## [Assigned task]
In the records below, find the line that contains "Task: Go to page 3 in the pagination" and the line that contains "This screenshot has height=716, width=1273.", then retype exactly those two lines and every line between them.

## [Supplied data]
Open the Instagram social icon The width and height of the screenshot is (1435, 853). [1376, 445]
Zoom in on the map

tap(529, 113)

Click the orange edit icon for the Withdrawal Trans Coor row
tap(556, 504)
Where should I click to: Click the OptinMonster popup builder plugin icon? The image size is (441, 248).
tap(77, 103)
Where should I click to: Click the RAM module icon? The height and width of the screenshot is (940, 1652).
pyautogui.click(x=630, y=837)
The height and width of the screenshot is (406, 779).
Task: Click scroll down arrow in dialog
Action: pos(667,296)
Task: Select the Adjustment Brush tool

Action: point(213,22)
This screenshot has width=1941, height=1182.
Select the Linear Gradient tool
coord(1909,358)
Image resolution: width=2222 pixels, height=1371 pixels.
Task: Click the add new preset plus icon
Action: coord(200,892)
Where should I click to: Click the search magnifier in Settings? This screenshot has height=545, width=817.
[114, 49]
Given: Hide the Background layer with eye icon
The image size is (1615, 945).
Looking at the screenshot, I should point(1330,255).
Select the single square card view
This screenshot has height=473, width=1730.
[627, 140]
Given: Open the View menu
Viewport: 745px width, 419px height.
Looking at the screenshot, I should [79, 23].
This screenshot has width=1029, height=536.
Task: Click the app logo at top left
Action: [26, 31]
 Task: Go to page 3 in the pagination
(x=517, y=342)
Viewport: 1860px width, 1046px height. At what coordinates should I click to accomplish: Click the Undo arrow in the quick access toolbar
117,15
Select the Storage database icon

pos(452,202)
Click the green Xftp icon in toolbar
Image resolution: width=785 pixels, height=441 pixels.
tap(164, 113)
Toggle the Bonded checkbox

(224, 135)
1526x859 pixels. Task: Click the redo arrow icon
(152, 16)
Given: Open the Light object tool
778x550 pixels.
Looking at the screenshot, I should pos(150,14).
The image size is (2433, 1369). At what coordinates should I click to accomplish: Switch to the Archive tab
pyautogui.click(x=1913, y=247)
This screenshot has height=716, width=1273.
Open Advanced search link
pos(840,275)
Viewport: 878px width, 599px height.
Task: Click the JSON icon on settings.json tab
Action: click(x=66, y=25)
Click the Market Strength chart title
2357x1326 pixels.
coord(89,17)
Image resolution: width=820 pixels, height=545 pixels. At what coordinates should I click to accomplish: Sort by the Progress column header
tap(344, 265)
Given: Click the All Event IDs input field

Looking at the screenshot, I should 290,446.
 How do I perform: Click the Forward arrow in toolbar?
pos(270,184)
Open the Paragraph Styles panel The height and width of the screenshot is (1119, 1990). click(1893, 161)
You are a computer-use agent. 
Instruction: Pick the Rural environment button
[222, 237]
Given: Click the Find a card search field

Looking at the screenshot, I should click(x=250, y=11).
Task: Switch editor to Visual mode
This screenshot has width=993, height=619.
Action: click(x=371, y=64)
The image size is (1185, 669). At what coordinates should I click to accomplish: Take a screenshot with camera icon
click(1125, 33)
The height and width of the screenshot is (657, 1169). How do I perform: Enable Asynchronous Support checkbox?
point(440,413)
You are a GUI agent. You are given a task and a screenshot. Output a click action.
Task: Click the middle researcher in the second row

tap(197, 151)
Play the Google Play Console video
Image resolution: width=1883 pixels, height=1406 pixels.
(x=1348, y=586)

## [Answer for this exercise]
 Task: Go to page 3 in the pagination
(x=517, y=342)
Viewport: 1860px width, 1046px height. At what coordinates should I click to accomplish: Click the Undo arrow in the quick access toolbar
117,15
Select the Storage database icon

pos(452,202)
Click the green Xftp icon in toolbar
Image resolution: width=785 pixels, height=441 pixels.
tap(164, 113)
Toggle the Bonded checkbox

(224, 135)
1526x859 pixels. Task: Click the redo arrow icon
(152, 16)
Given: Open the Light object tool
778x550 pixels.
Looking at the screenshot, I should pos(150,14).
The image size is (2433, 1369). At what coordinates should I click to accomplish: Switch to the Archive tab
pyautogui.click(x=1913, y=247)
This screenshot has height=716, width=1273.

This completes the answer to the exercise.